[Math] The space of positive semidefinite $n \times n$ matrices is a cone

convex optimizationconvex-analysislinear algebra

The positive semedefinite cone is

$$\mathbb{S}^{n}_{+} = \{\mathbf{X}\in\mathbb{S}^{n}: \mathbf{X}\succeq\mathbf{0}\} .$$

To my knowledge, this representation gives two restrictions on ${\bf X}$: $\mathbf{X}$ is a positive semidefinite matrix, and $\mathbf{X}$ is a symmetric matrix. But it is shown that $\mathbb{S}_+^n$ is also a convex cone.

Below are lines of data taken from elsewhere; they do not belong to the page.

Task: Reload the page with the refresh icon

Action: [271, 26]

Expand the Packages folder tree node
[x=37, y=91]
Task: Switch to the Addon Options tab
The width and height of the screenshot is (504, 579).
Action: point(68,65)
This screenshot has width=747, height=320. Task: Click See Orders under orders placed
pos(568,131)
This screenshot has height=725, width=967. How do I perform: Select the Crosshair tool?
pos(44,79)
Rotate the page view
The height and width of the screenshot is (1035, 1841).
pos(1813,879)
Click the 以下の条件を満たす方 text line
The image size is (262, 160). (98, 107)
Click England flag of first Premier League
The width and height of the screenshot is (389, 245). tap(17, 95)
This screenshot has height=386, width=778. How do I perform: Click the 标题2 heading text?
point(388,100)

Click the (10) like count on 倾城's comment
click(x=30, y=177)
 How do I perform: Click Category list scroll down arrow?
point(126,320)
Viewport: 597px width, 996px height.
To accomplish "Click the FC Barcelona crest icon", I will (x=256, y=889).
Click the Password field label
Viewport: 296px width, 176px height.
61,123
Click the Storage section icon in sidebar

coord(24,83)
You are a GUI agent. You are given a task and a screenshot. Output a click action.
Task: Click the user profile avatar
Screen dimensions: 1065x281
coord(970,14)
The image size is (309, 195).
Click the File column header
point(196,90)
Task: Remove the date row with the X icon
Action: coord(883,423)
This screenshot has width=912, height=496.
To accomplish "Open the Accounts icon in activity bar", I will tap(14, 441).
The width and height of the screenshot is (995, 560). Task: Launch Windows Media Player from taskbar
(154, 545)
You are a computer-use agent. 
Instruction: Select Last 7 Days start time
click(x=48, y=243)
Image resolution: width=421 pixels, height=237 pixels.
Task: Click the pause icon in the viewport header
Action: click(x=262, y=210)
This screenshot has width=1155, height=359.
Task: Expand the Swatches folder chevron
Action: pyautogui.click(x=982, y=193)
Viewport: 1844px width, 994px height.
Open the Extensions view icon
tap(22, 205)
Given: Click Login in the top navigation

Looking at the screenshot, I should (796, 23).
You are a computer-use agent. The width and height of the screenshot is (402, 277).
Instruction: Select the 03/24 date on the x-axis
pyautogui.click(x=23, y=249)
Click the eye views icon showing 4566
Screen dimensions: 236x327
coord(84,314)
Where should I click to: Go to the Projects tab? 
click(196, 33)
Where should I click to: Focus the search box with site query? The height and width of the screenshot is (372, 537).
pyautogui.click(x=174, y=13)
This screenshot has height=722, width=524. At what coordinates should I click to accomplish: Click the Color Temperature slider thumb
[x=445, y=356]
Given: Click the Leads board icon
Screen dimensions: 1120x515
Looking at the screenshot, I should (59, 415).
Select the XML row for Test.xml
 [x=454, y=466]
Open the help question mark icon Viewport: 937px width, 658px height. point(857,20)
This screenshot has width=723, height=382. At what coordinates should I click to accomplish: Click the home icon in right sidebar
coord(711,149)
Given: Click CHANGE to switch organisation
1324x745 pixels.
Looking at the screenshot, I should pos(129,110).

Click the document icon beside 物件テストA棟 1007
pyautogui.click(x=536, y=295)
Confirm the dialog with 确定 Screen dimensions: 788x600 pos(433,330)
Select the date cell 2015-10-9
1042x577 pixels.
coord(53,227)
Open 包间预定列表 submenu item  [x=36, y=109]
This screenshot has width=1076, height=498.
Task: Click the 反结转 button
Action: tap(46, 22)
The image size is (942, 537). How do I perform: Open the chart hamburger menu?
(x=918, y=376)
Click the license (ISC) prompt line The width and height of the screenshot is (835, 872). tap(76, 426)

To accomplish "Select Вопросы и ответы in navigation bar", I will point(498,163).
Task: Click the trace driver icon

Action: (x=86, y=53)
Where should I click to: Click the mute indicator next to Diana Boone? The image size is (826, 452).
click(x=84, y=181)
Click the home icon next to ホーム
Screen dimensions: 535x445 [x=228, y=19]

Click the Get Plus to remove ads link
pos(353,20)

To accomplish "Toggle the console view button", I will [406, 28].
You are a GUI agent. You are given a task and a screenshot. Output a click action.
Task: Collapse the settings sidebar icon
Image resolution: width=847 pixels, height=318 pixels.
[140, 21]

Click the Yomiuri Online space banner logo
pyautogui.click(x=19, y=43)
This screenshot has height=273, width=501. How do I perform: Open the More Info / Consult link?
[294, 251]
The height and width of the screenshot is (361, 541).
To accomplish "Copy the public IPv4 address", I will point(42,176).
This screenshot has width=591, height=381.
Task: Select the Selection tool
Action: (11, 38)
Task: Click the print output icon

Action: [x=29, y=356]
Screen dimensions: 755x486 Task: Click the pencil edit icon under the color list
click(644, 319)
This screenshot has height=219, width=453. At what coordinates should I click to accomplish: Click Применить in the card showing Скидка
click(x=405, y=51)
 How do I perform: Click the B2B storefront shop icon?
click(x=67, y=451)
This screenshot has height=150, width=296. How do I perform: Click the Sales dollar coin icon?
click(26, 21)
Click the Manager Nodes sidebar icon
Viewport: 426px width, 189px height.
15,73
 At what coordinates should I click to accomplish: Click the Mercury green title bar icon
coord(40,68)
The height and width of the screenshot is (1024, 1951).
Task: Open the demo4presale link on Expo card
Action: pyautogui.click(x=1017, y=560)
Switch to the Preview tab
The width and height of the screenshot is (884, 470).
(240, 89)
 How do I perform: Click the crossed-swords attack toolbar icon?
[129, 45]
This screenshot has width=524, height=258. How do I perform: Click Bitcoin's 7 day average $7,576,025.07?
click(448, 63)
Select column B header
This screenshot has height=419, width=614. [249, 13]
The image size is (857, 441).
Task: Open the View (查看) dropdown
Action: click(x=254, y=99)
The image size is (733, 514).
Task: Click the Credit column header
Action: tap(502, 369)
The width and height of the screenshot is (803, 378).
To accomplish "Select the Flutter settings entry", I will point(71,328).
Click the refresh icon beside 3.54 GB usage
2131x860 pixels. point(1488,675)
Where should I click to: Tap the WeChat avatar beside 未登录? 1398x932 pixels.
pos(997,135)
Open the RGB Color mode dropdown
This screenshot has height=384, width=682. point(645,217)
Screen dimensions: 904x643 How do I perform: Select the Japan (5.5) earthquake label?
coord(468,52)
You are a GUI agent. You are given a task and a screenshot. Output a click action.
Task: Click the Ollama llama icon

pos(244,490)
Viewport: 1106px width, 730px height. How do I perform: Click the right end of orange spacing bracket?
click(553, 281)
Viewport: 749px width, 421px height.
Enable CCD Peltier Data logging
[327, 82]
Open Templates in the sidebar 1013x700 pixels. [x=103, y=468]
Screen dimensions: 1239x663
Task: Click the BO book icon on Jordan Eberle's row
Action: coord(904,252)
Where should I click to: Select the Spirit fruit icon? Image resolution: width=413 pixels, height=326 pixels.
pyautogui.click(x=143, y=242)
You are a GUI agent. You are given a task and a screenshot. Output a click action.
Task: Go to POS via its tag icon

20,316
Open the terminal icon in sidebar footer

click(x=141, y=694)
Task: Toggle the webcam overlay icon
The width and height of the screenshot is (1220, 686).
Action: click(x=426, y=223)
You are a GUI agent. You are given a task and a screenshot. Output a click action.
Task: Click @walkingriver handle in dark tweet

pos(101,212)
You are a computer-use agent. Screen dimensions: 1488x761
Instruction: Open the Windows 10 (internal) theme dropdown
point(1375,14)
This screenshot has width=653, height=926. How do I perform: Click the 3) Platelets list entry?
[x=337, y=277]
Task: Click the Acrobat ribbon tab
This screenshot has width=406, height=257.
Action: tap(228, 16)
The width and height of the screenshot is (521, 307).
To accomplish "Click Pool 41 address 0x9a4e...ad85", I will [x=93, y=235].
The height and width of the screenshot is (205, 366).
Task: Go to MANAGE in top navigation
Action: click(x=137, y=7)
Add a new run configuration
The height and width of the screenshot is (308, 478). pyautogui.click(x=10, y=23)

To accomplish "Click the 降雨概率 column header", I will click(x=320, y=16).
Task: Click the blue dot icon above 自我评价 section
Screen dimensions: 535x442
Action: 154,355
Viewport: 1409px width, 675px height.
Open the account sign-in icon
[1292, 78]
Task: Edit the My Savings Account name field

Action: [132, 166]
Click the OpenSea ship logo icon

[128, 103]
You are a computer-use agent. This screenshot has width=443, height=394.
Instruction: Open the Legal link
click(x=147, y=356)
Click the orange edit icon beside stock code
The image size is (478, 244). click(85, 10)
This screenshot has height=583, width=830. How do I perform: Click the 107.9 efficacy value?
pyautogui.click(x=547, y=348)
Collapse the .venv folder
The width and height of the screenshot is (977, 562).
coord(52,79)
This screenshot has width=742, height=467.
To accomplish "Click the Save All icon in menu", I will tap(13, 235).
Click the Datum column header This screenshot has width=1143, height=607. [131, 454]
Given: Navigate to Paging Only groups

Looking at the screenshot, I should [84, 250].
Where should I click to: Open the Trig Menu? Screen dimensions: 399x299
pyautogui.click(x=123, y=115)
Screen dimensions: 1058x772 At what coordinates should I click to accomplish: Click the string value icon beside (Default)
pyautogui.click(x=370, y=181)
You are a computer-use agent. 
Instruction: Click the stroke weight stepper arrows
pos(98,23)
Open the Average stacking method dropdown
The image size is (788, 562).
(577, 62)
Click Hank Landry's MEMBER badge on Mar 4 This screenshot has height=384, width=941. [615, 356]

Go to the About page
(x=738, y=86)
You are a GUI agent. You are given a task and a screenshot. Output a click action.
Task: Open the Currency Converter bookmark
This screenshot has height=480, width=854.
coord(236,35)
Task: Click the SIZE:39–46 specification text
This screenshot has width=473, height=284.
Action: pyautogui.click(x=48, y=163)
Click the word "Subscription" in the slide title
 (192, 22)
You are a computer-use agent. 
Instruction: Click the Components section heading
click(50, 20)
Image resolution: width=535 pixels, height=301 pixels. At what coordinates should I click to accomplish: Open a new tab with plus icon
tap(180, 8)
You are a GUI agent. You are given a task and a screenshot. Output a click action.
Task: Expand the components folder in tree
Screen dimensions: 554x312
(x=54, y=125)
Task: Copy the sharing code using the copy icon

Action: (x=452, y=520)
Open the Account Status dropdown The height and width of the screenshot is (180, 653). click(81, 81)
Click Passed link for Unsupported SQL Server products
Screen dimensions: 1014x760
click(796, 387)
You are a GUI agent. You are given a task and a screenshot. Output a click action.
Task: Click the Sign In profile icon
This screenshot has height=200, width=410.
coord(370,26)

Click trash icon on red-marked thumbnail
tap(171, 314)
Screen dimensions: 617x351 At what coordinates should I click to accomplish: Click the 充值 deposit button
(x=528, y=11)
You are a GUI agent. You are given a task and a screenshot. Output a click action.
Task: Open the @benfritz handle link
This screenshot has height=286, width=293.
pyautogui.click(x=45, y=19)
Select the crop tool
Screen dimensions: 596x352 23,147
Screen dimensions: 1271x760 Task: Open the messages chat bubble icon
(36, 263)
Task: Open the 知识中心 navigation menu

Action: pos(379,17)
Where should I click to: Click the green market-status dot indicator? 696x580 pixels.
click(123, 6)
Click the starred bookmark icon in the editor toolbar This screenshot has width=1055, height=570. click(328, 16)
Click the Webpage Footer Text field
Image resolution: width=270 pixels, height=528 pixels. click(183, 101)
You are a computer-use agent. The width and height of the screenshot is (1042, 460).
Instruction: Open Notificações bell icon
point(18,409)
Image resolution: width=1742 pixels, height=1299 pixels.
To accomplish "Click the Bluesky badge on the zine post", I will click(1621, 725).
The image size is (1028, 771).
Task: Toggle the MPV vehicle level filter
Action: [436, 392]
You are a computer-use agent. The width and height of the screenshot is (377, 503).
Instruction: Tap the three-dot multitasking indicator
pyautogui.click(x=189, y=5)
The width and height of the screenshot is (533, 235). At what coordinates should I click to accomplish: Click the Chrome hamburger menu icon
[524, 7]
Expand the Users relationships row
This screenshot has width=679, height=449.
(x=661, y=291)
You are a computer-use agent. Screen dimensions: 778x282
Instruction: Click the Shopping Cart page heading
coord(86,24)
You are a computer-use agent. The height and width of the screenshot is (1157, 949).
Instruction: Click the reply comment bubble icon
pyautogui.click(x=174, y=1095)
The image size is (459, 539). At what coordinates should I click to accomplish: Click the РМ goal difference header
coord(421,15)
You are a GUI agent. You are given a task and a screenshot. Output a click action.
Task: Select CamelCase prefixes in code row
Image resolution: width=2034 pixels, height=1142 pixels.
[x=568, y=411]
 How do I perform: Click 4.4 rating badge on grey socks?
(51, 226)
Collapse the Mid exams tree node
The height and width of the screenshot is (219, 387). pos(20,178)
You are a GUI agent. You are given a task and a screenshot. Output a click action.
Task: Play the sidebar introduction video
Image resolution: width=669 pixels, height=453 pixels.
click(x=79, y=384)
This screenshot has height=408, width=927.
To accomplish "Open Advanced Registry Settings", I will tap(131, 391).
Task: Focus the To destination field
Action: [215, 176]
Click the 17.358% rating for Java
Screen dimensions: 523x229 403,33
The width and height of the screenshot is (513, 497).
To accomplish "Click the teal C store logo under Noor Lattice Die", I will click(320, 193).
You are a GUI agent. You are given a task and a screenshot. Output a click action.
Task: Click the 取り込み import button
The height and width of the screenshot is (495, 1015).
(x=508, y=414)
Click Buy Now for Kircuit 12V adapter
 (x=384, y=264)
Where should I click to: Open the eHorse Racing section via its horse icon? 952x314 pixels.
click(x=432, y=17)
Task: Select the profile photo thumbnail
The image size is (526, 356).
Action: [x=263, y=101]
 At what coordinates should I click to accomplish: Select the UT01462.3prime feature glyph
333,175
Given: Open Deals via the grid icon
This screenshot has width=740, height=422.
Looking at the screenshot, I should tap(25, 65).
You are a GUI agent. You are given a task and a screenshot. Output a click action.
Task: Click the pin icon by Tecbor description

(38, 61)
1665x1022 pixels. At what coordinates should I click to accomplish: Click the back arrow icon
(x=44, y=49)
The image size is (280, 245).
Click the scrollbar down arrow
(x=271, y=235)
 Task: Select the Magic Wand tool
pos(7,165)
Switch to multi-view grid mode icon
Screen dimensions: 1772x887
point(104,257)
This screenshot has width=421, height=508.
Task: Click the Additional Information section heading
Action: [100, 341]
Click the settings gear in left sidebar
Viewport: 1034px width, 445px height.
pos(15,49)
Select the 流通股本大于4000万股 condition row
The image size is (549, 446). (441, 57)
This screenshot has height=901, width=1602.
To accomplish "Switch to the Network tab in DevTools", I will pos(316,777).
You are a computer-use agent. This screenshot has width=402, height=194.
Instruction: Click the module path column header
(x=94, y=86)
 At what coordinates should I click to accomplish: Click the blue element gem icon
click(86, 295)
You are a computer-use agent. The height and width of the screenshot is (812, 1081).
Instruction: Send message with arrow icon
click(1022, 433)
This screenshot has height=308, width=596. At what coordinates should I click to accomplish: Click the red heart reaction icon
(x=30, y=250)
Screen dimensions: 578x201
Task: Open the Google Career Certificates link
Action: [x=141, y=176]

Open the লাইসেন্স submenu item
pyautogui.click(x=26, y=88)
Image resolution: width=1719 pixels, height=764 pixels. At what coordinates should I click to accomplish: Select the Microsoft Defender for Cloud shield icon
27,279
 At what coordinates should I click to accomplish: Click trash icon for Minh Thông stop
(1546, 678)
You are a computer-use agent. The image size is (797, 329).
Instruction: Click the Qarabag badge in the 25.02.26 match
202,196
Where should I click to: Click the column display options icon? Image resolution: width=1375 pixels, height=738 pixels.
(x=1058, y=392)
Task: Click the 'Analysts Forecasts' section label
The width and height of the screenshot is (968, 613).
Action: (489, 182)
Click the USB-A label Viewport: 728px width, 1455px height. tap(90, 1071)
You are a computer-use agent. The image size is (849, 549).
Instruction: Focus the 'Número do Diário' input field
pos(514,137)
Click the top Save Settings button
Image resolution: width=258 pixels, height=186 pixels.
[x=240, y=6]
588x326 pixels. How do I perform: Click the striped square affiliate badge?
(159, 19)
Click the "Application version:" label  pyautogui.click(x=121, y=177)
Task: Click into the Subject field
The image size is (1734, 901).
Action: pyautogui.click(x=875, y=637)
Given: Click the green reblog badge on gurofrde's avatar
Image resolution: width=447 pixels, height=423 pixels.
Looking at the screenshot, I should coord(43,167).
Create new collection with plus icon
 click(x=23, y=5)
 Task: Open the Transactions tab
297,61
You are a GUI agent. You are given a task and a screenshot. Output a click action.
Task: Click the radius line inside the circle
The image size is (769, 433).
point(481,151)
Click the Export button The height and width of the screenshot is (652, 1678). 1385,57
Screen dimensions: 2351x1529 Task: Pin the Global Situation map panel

I do not know how to prove it, can anyone help me, please? Also, what is the relation between a symmetric matrix and a cone?

Best Answer

Here, $\mathbb{S}^n$ is a vector space, and we're asked to check that the subset $\mathbb{S}^n_+ \subset \mathbb{S}^n$ has some special properties:

(1) $\mathbb{S}^n_+$ is a cone, that is, for every $\textbf{X} \in \mathbb{S}^n_+ - \{\mathbf{0}\}$, the entire ray with vertex $\bf 0$ passing through $\bf X$ is also contained in $\mathbb{S}^n_+$. Algebraically, any matrix in this ray can be written as $\lambda \bf X$ for some $\lambda \geq 0$.

(2) $\mathbb{S}^n_+$ is convex, that is, for semidefinite matrices $\textbf{A}, \textbf{B} \in \mathbb{S}^n_+$, the line segment in $\mathbb{S}^n$ with endpoints $\textbf{A}, \textbf{B}$ is contained in $\mathbb{S}^n_+$. Algebraically, any matrix on this line segment can be written as a unique convex combination of $\bf A$ and $\bf B$, that is, as $t \textbf{A} + (1 - t) \textbf{B}$ for a unique $t \in [0, 1]$.

We can show readily that $\mathbb{S}^n_+$ has both of these properties by appealing to the definition of positive semidefinite matrix, namely that a given matrix $\bf X$ satisfy $${}^t \textbf{zXz} \geq 0$$ for all $\mathbf{z} \in \mathbb{R}^n$.